A Midwestern town struggles to survive in the aftermath of an economic disaster.

Based on three years of probing interviews, Pulitzer Prize–winning Washington Post journalist Goldstein makes her literary debut with an engrossing investigation of Janesville, Wisconsin, where General Motors, the town’s major employer, closed its plant in 2008. Like Barbara Ehrenreich and George Packer, Goldstein reveals the shattering consequences of the plant’s closing through an evenhanded portrayal of workers, educators, business and community leaders, and politicians—notably, Paul Ryan, a Janesville native who swept into town periodically. Like other politicians, Ryan made promises that proved empty. In 2012, Janesville voters chose Barack Obama over their native son. In 2016, when Wisconsin broke with its Democratic tradition and voted Republican, 52 percent of voters in Janesville’s county supported Hillary Clinton. Janesville exemplifies the plight of many cities after sustaining industry leaves. Unemployment rose to 13 percent, and many former GM workers opted for federally subsidized job training.
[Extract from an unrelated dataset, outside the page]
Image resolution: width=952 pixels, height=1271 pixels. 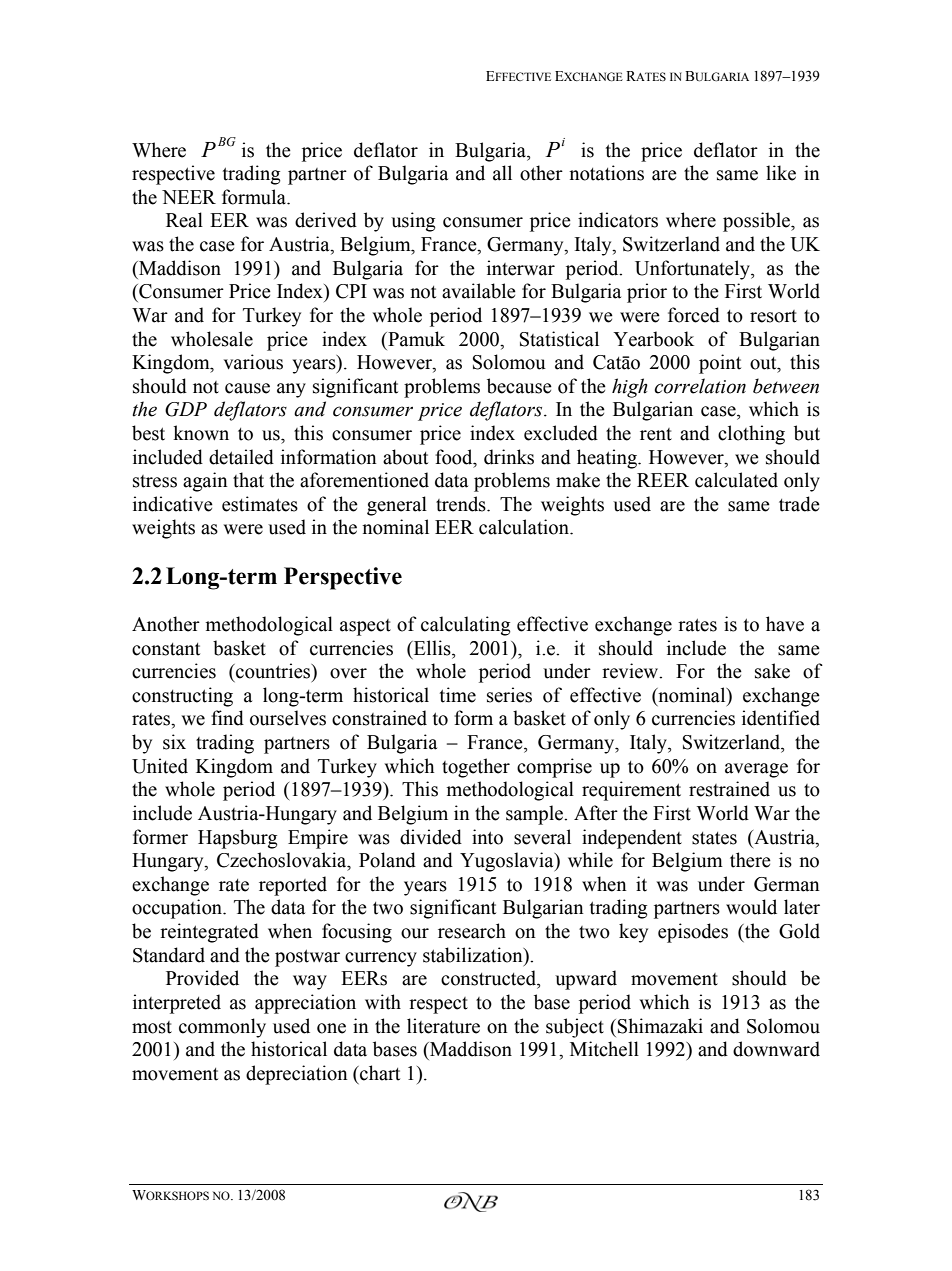 What do you see at coordinates (443, 1026) in the page?
I see `literature` at bounding box center [443, 1026].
Yet such training, Goldstein discovered, rarely leads to solid employment. The head of the local community college, deluged with new students, found them shockingly deficient in skills: she designed a “boot camp” for students who did not know how to turn on a computer and a student success course for those with poor study skills. Many dropped out in frustration; some opted for any part-time work they could find; and the few who persisted often faced lack of job opportunities. Families struggled to pay mortgages for houses quickly becoming devalued, and they faced daunting medical costs without health coverage. Business leaders stepped in with optimistic reform measures, but their self-congratulatory work had little effect. Those in social services, repeatedly disappointed and disillusioned by lack of government interest, did manage to devise effective support strategies. The author saw the growing divide of two Janesvilles whose views were evident in the election, recall, and triumph of the anti-union governor, Scott Walker. Although by 2013, the town had recovered to some extent, most workers earned far below their former wages.

A simultaneously enlightening and disturbing look at working-class lives in America’s heartland.